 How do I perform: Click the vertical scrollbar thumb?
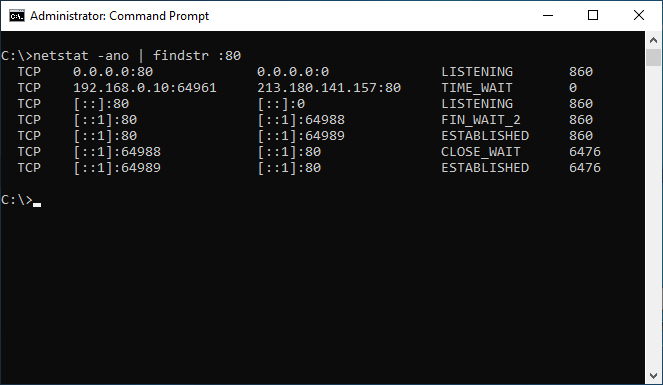tap(653, 57)
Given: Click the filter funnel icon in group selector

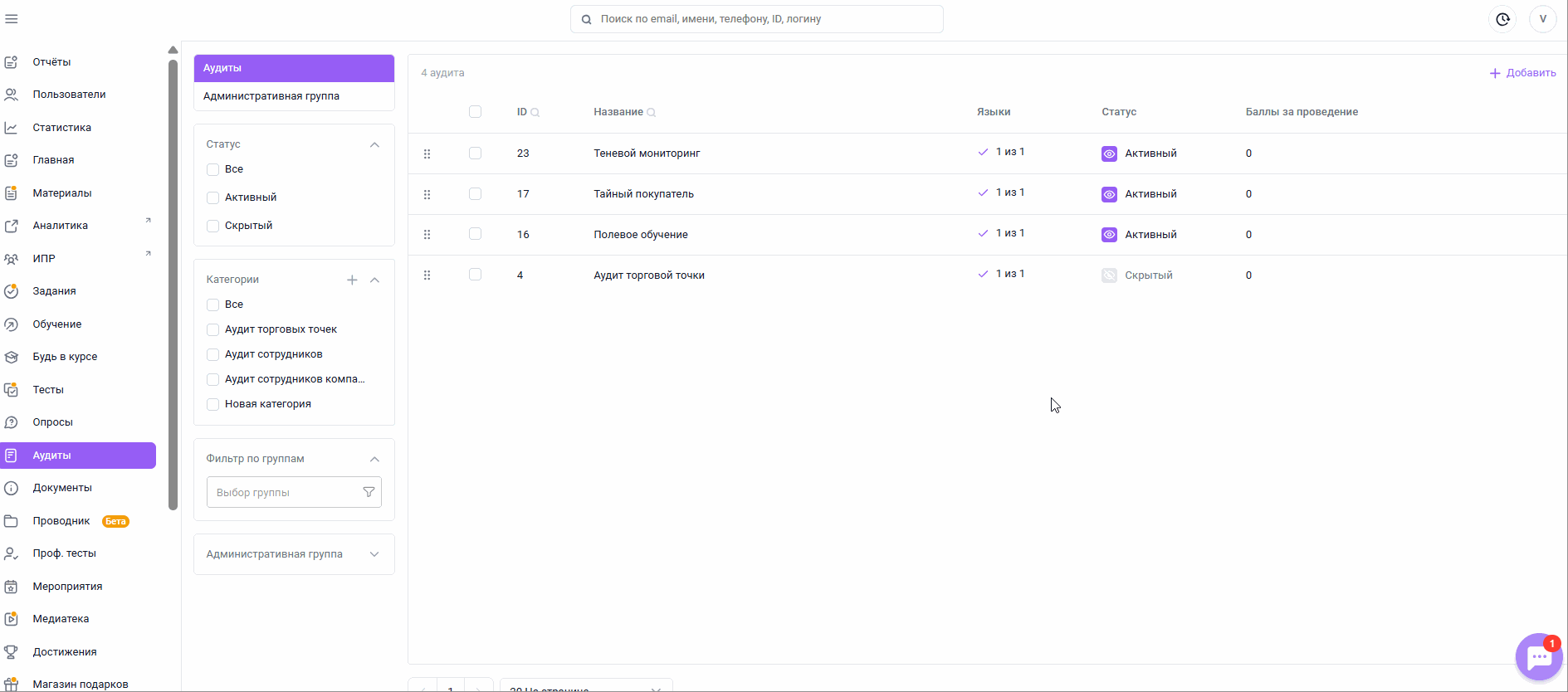Looking at the screenshot, I should [369, 492].
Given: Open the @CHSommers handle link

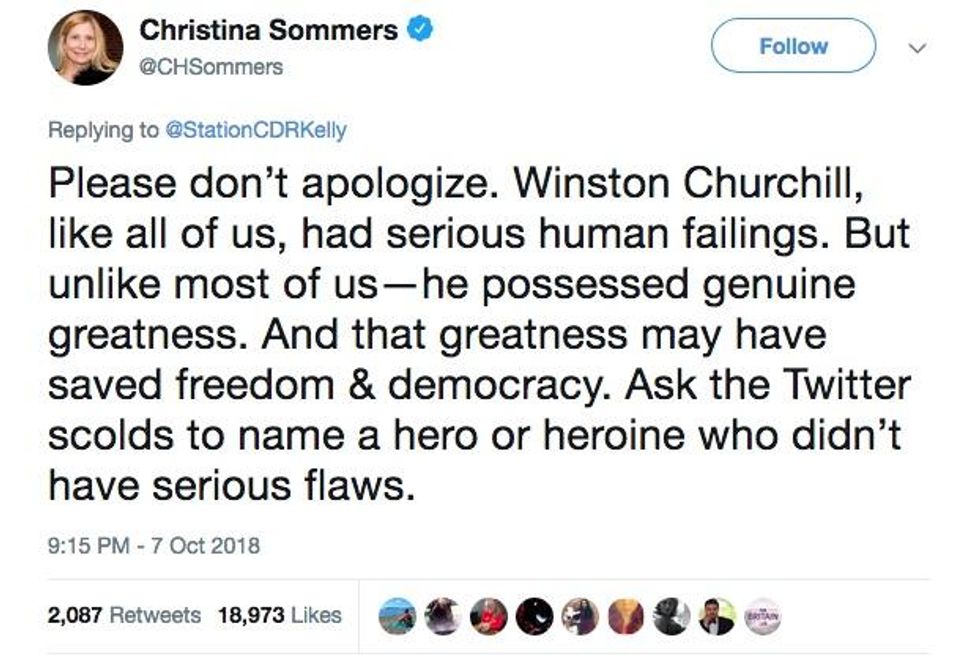Looking at the screenshot, I should click(211, 67).
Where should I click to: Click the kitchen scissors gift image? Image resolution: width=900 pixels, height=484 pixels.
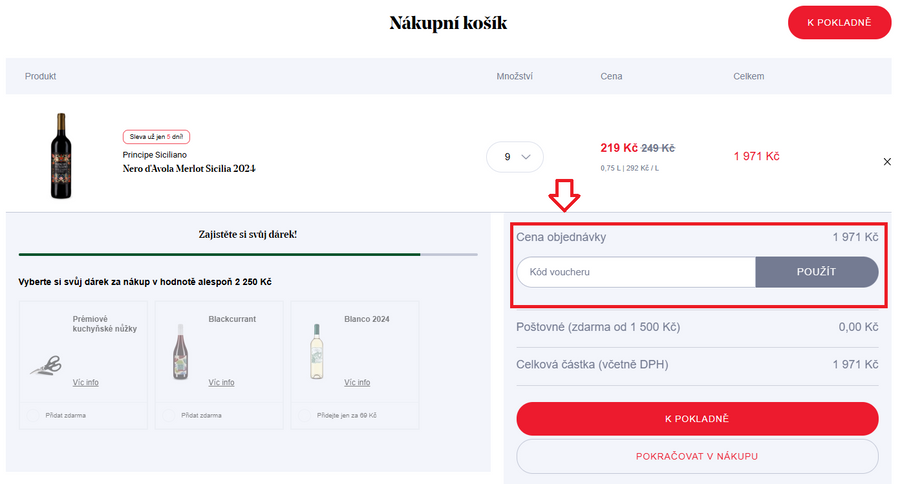click(x=45, y=367)
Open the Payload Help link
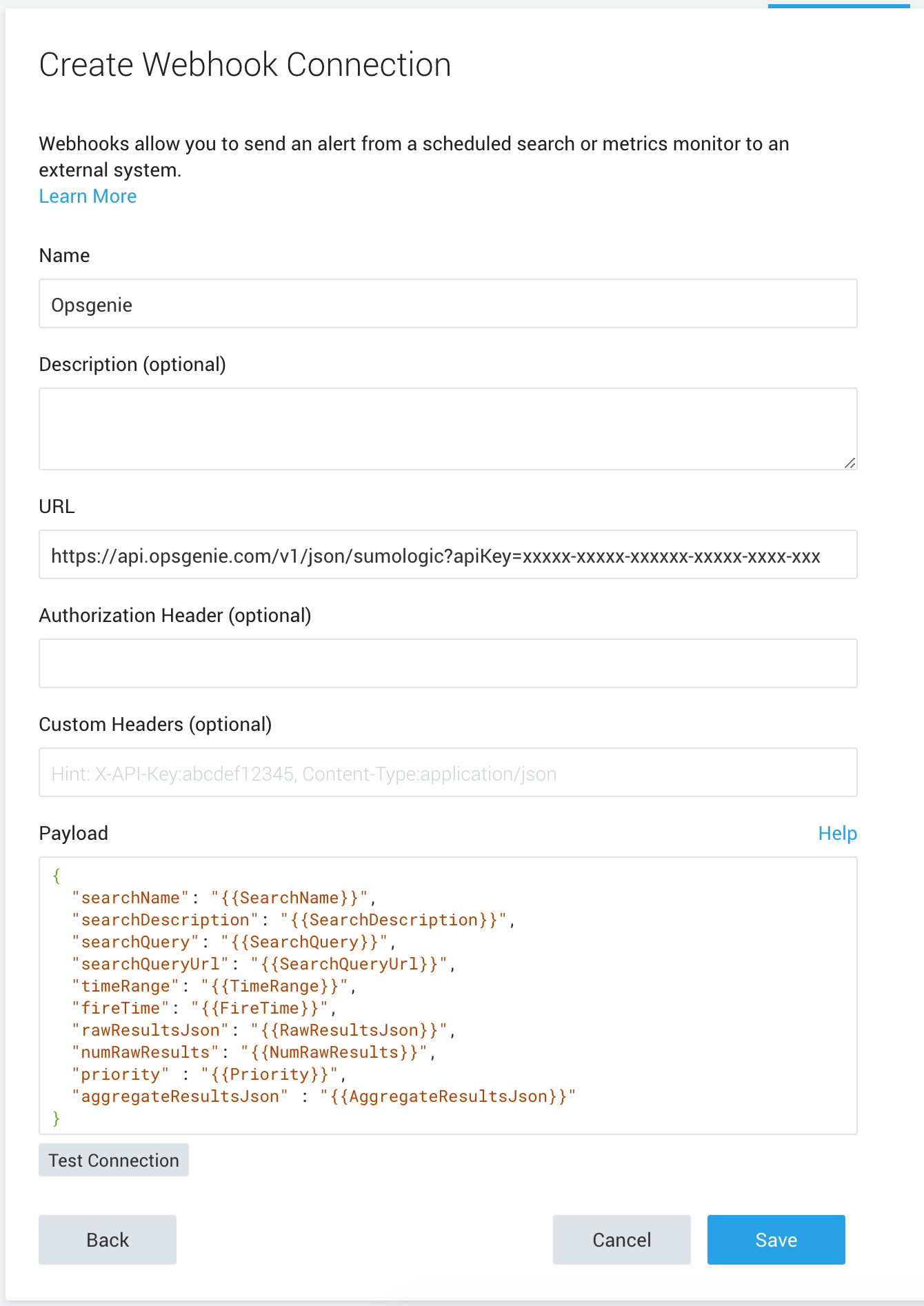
——————————
Return every item above word for word, leaving out the pictures.

Output for this task:
 How do I perform: Click the vertical scrollbar thumb?
tap(653, 57)
Given: Click the filter funnel icon in group selector

Looking at the screenshot, I should [369, 492].
Given: Open the @CHSommers handle link

Looking at the screenshot, I should click(211, 67).
Where should I click to: Click the kitchen scissors gift image? Image resolution: width=900 pixels, height=484 pixels.
click(x=45, y=367)
Open the Payload Help link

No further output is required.